Il Pd cerca i voti scappati e andati ai grillini
Zingaretti si guardi le spalle

Oggi è la giornata di Nicola Zingaretti: il trionfatore delle primarie del Pd sarà acclamato segretario dall’assemblea nazionale. L’appuntamento è interessante non per la ratifica notarile o per i giochi che si stanno ancora sviluppando tra le correnti intorno alla spartizione dei posti al vertice. Paolo Gentiloni diventerà presidente, Matteo Renzi sarà lontano per motivi, giura, «strettamente personali», i suoi seguaci si stanno regolando come meglio credono. Ma questi sono fatti loro. Viceversa è importante capire se Zingaretti sin dall’assemblea di oggi saprà far uscire finalmente il Pd dalla caverna nella quale si è rincantucciato dopo la catastrofe delle elezioni del 4 marzo 2018.

L’operazione sembrerebbe impossibile, ma c’è chi dà una mano: sono i grillini che, con la loro crisi elettorale, possono regalare ai democratici un’altra occasione. Fateci caso. Nelle due ultime elezioni regionali, il Pd ha perso sia la guida dell’Abruzzo che della Sardegna. Però questa sconfitta è stata quasi oscurata dal crollo del M5S che ha dimezzato i suoi voti ed è diventato il terzo partito, da primo che era. In questa rincorsa verso il basso, il Pd è dunque tornato ad essere il secondo partito italiano, almeno in quelle due regioni. Non solo: grazie alla combinazione di alleanze locali e di liste civiche prive del simbolo piddino, la coalizione di centrosinistra ha toccato la ragguardevole quota del 30%. Non è escluso che la stessa cosa succeda domenica 24 in Basilicata: dopo l’arresto del governatore Pittella, ci si attende che i democratici perdano anche il governatore di Potenza ma tutti prevedono soprattutto un disastro grillino. Se così accadrà, tutti noi saremo autorizzati a dire che il sistema politico italiano, a meno di un anno dalla nascita del governo gialloverde, si sta incanalando di nuovo verso il vecchio bipolarismo centrodestra-centrosinistra marginalizzando la variante grillina. Questo risultato dovrebbe ripetersi nel modo più eclatante alle elezioni europee di fine maggio.

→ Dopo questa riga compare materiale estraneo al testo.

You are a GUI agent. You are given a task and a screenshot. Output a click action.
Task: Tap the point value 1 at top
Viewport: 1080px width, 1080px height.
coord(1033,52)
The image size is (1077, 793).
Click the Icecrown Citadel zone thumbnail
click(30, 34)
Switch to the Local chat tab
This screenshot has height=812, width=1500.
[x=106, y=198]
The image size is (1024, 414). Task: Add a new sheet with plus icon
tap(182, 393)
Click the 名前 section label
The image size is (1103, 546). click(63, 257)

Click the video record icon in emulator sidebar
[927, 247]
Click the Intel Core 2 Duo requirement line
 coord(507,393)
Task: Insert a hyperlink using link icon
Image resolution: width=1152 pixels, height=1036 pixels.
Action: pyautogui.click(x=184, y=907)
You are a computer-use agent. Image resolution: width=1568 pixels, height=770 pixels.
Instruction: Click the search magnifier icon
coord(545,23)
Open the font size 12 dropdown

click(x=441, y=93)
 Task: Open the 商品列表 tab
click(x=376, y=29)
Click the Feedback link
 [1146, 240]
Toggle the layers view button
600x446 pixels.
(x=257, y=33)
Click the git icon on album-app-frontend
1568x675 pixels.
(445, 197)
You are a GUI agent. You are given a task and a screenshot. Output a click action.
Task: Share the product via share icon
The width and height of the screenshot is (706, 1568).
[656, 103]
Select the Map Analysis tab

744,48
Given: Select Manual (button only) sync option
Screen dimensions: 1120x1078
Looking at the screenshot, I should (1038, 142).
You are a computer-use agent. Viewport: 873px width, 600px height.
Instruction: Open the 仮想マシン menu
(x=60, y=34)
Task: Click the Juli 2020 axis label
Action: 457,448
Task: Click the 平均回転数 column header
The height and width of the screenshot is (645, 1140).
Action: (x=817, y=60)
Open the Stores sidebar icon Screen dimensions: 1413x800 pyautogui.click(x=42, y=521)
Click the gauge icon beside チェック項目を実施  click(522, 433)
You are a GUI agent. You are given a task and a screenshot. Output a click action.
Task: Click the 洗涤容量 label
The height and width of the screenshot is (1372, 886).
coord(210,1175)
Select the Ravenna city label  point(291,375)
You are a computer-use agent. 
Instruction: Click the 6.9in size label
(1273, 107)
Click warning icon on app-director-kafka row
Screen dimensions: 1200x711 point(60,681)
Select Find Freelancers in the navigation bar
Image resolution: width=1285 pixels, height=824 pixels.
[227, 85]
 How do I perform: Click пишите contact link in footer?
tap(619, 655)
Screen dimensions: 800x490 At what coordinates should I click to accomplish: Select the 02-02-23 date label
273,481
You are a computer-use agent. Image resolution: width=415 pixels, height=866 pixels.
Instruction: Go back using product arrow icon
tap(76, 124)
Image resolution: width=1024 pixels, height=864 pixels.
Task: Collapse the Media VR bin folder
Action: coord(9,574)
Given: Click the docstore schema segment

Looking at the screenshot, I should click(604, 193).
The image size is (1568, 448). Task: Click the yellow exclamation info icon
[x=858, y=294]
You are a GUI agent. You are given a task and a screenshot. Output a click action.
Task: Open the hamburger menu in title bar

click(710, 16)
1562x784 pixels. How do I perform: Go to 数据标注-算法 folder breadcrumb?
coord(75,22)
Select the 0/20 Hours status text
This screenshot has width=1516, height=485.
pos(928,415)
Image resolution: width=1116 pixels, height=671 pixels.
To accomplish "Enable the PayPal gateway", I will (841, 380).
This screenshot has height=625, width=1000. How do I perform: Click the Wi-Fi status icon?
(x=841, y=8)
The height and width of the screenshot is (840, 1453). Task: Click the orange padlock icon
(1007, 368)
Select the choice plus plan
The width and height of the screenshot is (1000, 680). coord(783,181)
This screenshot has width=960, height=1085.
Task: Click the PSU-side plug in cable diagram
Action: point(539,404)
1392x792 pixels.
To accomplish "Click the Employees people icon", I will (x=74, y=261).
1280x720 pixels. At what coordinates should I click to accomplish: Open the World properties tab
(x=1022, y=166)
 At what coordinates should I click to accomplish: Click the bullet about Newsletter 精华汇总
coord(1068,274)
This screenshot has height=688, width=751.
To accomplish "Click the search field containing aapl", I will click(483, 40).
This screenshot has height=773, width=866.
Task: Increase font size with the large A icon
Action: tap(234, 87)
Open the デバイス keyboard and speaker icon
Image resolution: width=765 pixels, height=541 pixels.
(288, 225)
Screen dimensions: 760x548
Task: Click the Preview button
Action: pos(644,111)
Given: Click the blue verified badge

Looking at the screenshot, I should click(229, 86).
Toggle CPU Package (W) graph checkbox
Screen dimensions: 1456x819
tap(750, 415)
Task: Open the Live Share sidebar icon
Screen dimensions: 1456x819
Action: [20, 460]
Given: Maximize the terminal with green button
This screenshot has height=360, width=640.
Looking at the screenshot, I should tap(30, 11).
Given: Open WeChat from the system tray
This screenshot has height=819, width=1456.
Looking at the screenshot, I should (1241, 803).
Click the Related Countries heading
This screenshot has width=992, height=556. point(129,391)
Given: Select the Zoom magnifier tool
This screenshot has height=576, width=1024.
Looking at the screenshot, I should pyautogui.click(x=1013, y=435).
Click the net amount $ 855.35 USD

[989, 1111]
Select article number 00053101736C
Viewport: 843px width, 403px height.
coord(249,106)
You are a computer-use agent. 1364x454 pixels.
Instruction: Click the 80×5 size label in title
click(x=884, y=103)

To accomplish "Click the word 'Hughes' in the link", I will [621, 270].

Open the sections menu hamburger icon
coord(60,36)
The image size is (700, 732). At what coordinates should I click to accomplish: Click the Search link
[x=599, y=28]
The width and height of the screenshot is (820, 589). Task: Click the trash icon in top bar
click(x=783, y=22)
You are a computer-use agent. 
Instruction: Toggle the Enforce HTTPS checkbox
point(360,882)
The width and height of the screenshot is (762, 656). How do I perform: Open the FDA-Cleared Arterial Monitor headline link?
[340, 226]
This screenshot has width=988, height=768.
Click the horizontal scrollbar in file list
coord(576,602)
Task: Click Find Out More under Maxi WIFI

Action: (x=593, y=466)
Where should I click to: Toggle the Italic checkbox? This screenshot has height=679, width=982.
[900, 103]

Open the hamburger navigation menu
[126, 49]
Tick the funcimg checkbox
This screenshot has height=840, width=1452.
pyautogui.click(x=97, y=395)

Quando i pronostici dicono che avremo una larghissima coalizione di centrodestra (intorno al 50%) con la Lega indiscutibilmente egemone, e una coalizione minoritaria di centrosinistra. In terza posizione un M5S in crisi politica, elettorale e, di conseguenza, di leadership. Se andrà così, tempo pochi mesi torneremo di nuovo a votare, e questa volta per le politiche. Ecco perché è importante la giornata di oggi: per capire se Zingaretti e il gruppo dirigente che lo affianca sono in grado di agguantare questa opportunità che il destino torna ad offrire al centrosinistra: potrebbero tornare a casa gli elettori che se ne sono andati per dare fiducia ai grillini o anche quelli che si sono rifugiati nell’astensionismo perché Renzi gli faceva venire l’orticaria. A questo mondo che probabilmente si è pentito della fuga e che è atterrito dalla supremazia leghista prossima ventura, Zingaretti presenterà un volto di sinistra-sinistra, con un tocco di ambientalismo spinto, ben diversa da quella moderata alla Renzi. Non sarà la vecchia e usurata «ditta» ex comunista di Bersani e D’Alema ma certo da quella discende e anche con quella prova a risalire la china.

Ci sono tante questioni da risolvere – i rapporti con Calenda e la sua lista unitaria alle europee che già sembra aver perso slancio, o anche la grana dei fuoriusciti dal partito – ma di sicuro Zingaretti si presenterà come il «nuovo». O meglio, come l’usato sicuro: «Vedete il governo Salvini-Di Maio quanti pasticci sta combinando?» dirà il neo-segretario, «ecco, noi siamo l’unica alternativa possibile». L’operazione potrebbe anche riuscire se non fosse che in genere il centrosinistra è il peggior nemico di se stesso. Zingaretti dovrà guardarsi soprattutto le spalle per evitare che ricominci il solito, vecchio gioco di affondare la barca su cui si sta pur di vedere annegare il timoniere.